I don't think there's any easy exact formula but simulation finds that
a simple formula gives a fairly good approximation:
log_6(n) + 0.715

That's great! Did you have a hunch that it'd be like log_6(n)... ?

The intuition is pretty easy. If your total sequence is K times as long
as some other sequence, you'll K times as many of any particular string.
So, with K=6, if the shorter sequence is just long enough to have about 1
run of, e.g., ten sixes, you'd expect the 6-times-longer sequence to
have about 6 runs of ten sixes. On average, one of those 6 runs will
be a run of eleven sixes.

It's more fun to come up with an exact formula but there are at least
two reasons that's likely to be VERY difficult for your problem.

first impressive demonstration that the MC simulation method works.

What other great demonstrations of the MC simulation method do you know of ?

Weather and climate forecasting use the Monte Carlo method, I think.
Historical linguistics is a topic that interests me; MC is used to
guesstimate the clading diagram for Indo-European!

I've been doing Monte Carlo simulations (many in response to rec.puzzles!)
for so long, I get air-ticket discounts when I fly to Monte Carlo! :-)

I guess that the only such simulation there is for Maverick solitaire (discussed in 2 or 3 threads here at rec.puz).

But I've seen people resort to simulations when straightforward calculation
is easier? Odds at Texas Hold'em? There's only about a few million
possible flop/turn/rivers -- at today's speeds, just iterate through them!!

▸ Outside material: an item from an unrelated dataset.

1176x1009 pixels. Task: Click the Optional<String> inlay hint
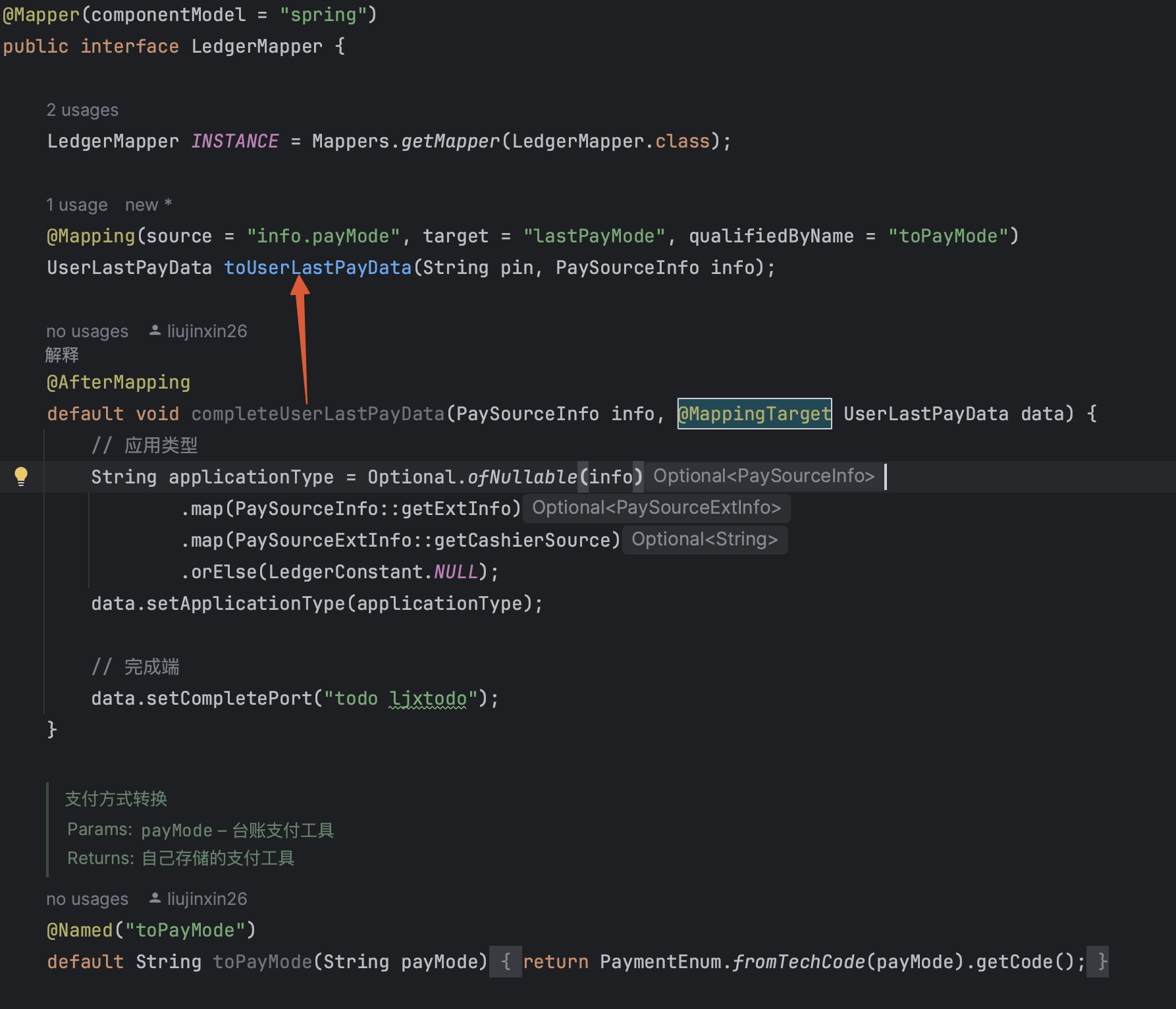[704, 539]
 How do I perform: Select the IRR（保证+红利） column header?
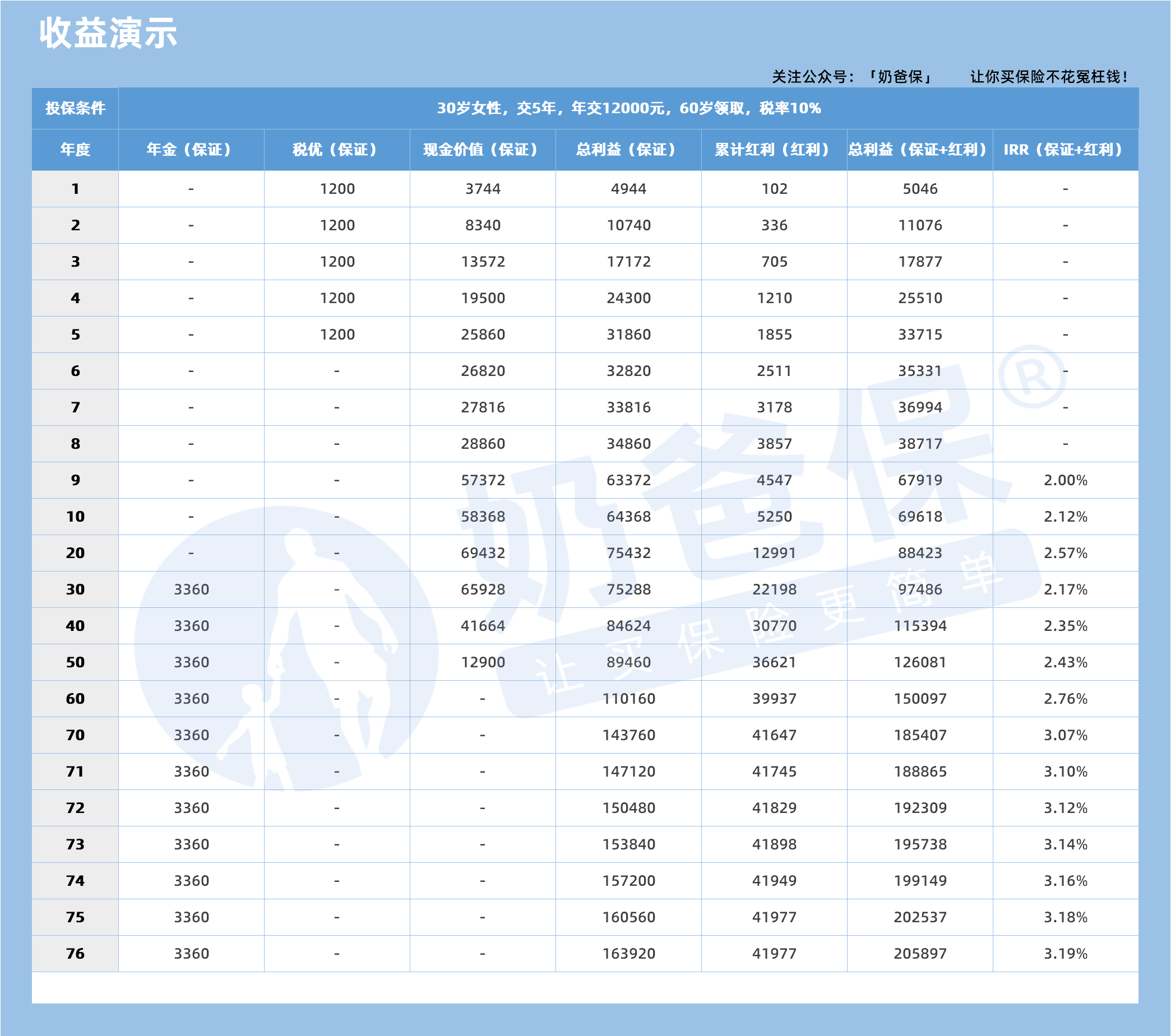[1065, 150]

Here's a puzzle (due to J.J. Sylvester?):
Pick three points at random inside a parallelogram of area 1.
What is the expected area of the triangle formed by the three points?
(First demonstrate, using intuition of affine transforms, that the
shape of the parallelogram is irrelevant.)

Three ways to proceed are:
(1) Monte Carlo simulation.
(2) Submitting a sextuple definite integral to MatLab!
(3) Proceeding via very simple steps.

I posed the problem elsewhere and the only response was the sextuple
integral. But the simple step-by-step is much more satisfying.